Dataset rows:
--- begin ---

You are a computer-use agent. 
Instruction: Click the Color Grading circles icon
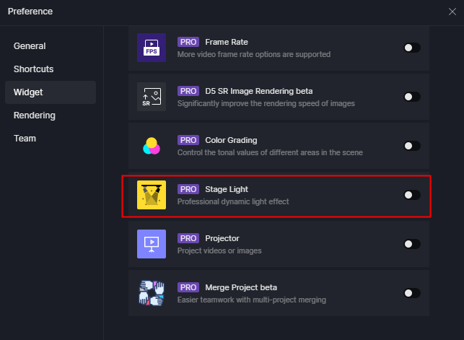pyautogui.click(x=152, y=146)
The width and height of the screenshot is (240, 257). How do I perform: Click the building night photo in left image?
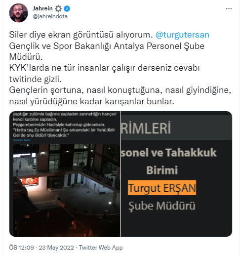(67, 190)
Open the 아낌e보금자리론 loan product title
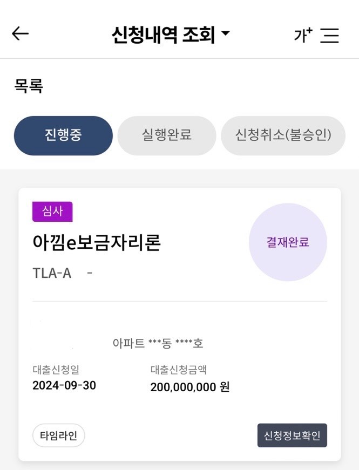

--- end ---

**What the task asks**
Render the listing above as a Markdown table with the columns "Row" and "Line", giving each non-blank line its own row number and omitting the pictures.

**Exercise answer**
| Row | Line |
|---|---|
| 1 | You are a computer-use agent.  |
| 2 | Instruction: Click the Color Grading circles icon |
| 3 | pyautogui.click(x=152, y=146) |
| 4 | The width and height of the screenshot is (240, 257). How do I perform: Click the building night photo in left image? |
| 5 | (67, 190) |
| 6 | Open the 아낌e보금자리론 loan product title |